Vocal traits of shorebird chicks are related to body mass and sex. Kristal N. Kostoglou, Edward H. Miller, Michael A. Weston and David R. Wilson. Ibis. https://doi.org/10.1111/ibi.13055

Red-capped Plover chick seeks to hide in the cracked mud, using the shadow to break up its outline

WaderTales blogs are written by Graham Appleton (@GrahamFAppleton) to celebrate waders and wader research. Many of the articles are based on published papers, with the aim of making shorebird science available to a broader audience.

How many shorebirds use the East Asian-Australasian Flyway?

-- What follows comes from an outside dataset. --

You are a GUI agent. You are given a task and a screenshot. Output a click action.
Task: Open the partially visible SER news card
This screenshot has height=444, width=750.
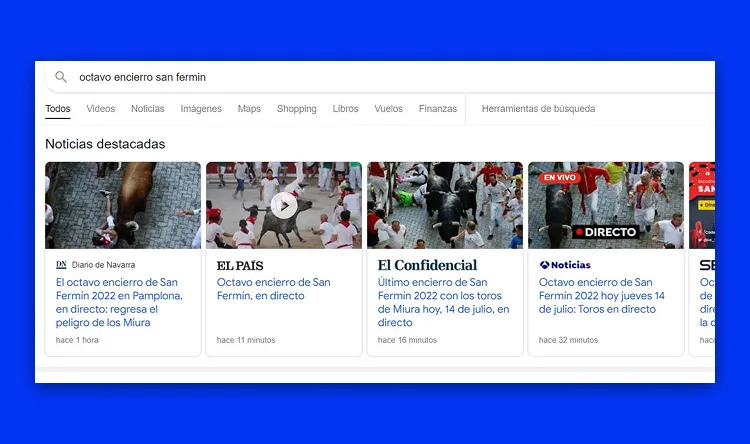tap(702, 259)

The level of threat facing a shorebird species is assessed using a set of criteria that tries to answer three key questions: How many breeding pairs are there? How quickly are numbers falling? and How restricted is the distribution? In a paper published in Ibis at the end of 2021, Birgita Hansen and colleagues produced population estimates for 37 species of shorebird on the East Asian-Australasian Flyway, for which the non-breeding distribution includes Australia and New Zealand. This new study shows that there are at least nine million shorebirds on this flyway. How many more would there have been ten, twenty or fifty years ago?

Population estimation

More comprehensive data are now available for countries such as Myanmar

This is a good time to attempt to assess population sizes of shorebird species on the East Asian-Australasian Flyway because the quality of the data available is so much better than it was even ten years ago. Increased cooperation across borders, fostered through individual efforts by concerned birdwatchers, by conservation NGOs and through bodies such as the East Asian-Australasian Flyway Partnership, has delivered reliable counts of shorebirds in previously inaccessible areas, especially around the Yellow Sea.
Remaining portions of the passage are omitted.